◆ REQUEST ◆
Retype the lines from the one containing "Click the bold SUBJECT: label" through the one containing "(x=379, y=52)", inclusive, without changing anything.

◆ GIVEN RECORDS ◆

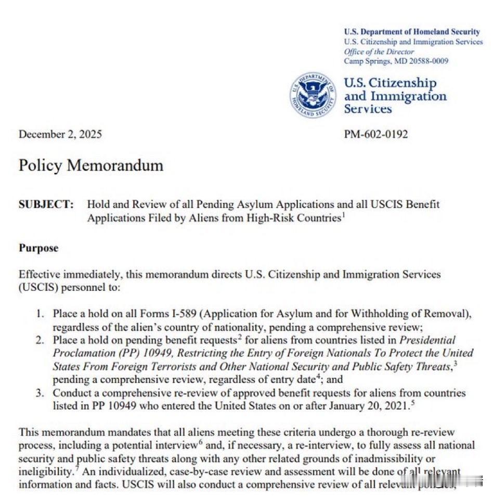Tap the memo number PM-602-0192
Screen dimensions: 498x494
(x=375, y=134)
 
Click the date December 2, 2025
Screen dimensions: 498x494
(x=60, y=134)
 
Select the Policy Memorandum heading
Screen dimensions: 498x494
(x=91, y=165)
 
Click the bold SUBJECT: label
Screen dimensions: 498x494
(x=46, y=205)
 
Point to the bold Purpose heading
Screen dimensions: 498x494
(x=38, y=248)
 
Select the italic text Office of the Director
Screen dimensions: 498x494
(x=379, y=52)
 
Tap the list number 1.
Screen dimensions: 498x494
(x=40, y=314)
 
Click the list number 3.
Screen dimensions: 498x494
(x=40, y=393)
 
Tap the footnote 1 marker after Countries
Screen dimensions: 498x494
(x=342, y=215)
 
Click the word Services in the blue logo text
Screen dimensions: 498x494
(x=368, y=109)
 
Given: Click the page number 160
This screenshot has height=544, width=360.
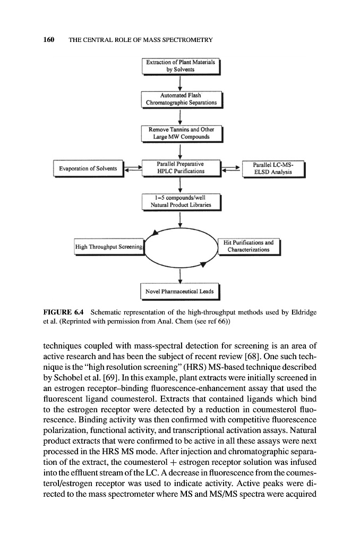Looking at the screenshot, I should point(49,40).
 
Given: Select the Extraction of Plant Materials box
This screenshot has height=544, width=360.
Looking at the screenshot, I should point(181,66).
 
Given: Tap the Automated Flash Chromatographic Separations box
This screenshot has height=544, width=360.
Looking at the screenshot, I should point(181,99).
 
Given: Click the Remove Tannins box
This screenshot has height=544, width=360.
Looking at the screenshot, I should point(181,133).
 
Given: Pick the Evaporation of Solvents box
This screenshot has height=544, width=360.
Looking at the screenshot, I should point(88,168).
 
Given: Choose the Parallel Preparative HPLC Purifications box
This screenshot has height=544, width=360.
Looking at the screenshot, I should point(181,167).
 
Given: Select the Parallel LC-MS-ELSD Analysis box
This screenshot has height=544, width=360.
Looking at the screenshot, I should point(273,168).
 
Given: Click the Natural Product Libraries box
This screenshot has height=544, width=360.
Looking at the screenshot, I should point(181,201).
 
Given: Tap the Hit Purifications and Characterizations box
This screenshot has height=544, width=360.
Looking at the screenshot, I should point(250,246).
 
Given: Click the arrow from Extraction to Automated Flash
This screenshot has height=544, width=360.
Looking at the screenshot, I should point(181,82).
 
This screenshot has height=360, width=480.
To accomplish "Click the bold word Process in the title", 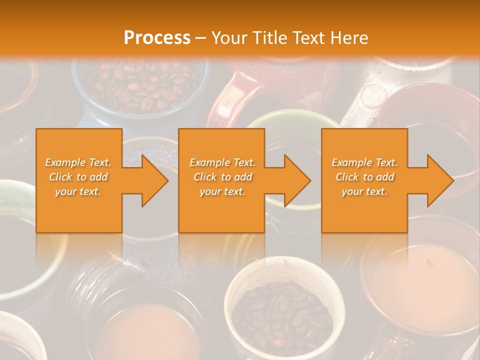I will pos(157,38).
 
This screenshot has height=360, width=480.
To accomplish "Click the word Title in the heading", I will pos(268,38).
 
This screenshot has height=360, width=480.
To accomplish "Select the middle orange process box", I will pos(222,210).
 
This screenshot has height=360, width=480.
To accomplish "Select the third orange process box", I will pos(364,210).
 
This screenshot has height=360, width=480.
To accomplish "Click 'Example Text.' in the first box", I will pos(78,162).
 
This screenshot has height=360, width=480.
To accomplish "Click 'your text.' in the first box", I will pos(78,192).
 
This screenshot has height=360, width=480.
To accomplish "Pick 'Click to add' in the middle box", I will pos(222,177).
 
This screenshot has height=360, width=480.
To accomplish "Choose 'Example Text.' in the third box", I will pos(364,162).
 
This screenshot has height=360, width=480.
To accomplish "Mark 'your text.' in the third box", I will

◆ CORRECT OUTPUT ◆
Click the bold SUBJECT: label
Screen dimensions: 498x494
(x=46, y=205)
 
Point to the bold Purpose heading
Screen dimensions: 498x494
(x=38, y=248)
 
Select the italic text Office of the Director
Screen dimensions: 498x494
(x=379, y=52)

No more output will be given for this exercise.